(Task material begins)
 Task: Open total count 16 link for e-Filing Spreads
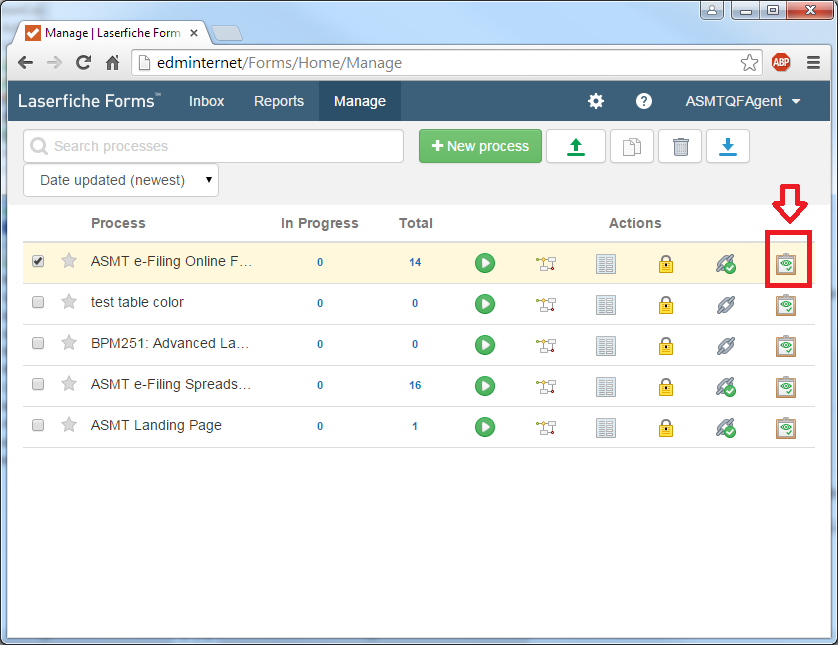pyautogui.click(x=415, y=385)
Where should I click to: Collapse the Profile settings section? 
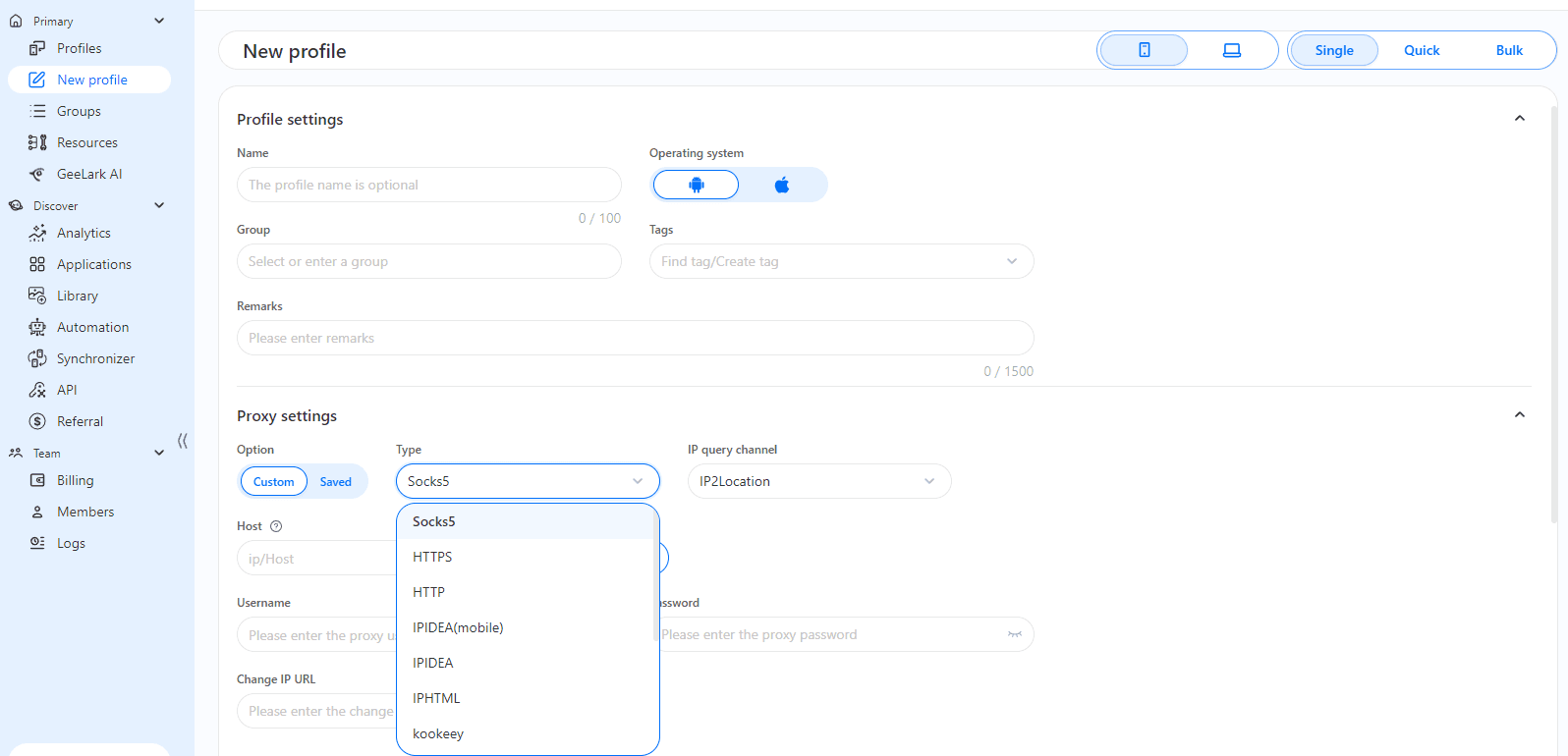pyautogui.click(x=1519, y=119)
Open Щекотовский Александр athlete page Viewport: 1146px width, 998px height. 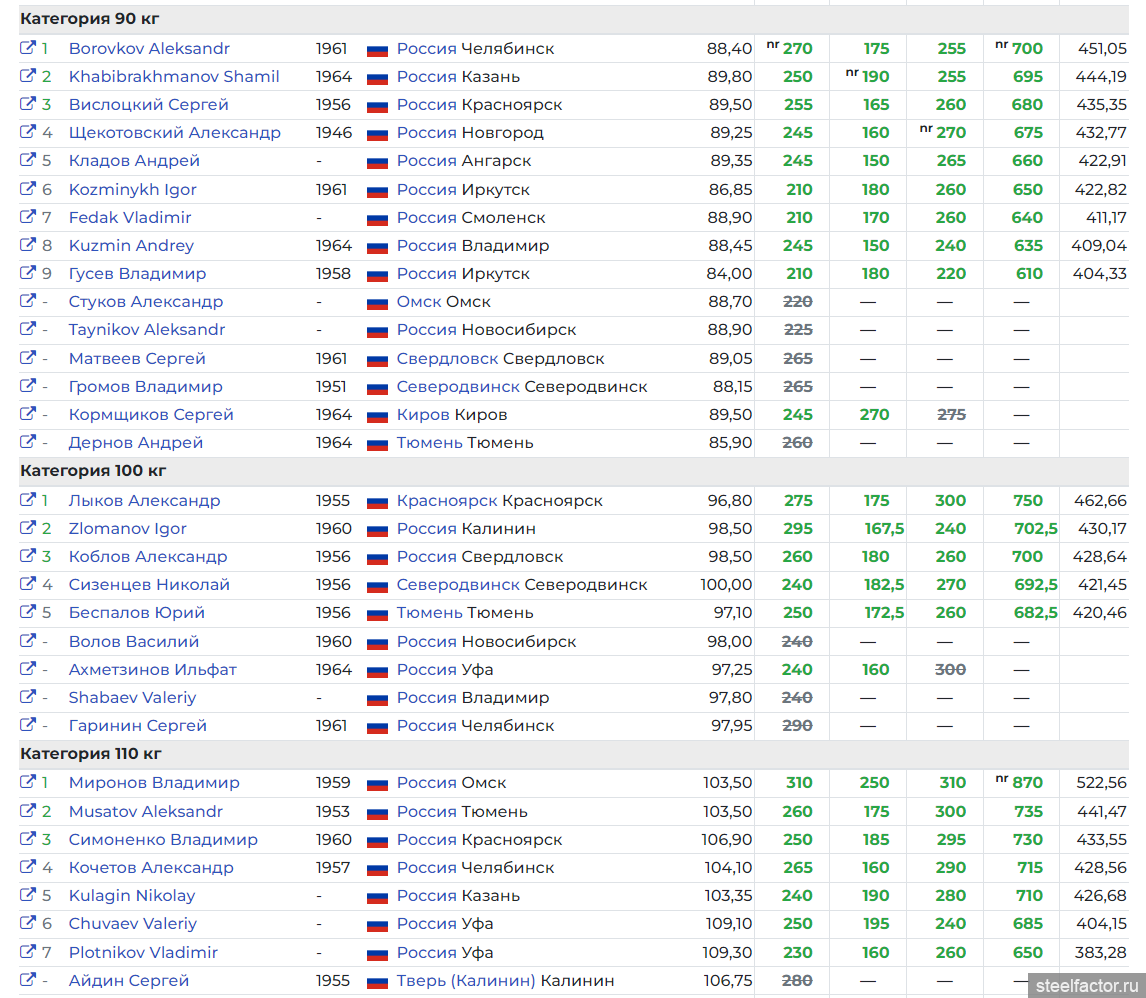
(Task material ends)
**Task to carry out:** Return the entries unchanged, save for the pictures, which do not belong in the copy.

**Solved problem:**
 Task: Open total count 16 link for e-Filing Spreads
pyautogui.click(x=415, y=385)
Where should I click to: Collapse the Profile settings section? 
pyautogui.click(x=1519, y=119)
Open Щекотовский Александр athlete page Viewport: 1146px width, 998px height. 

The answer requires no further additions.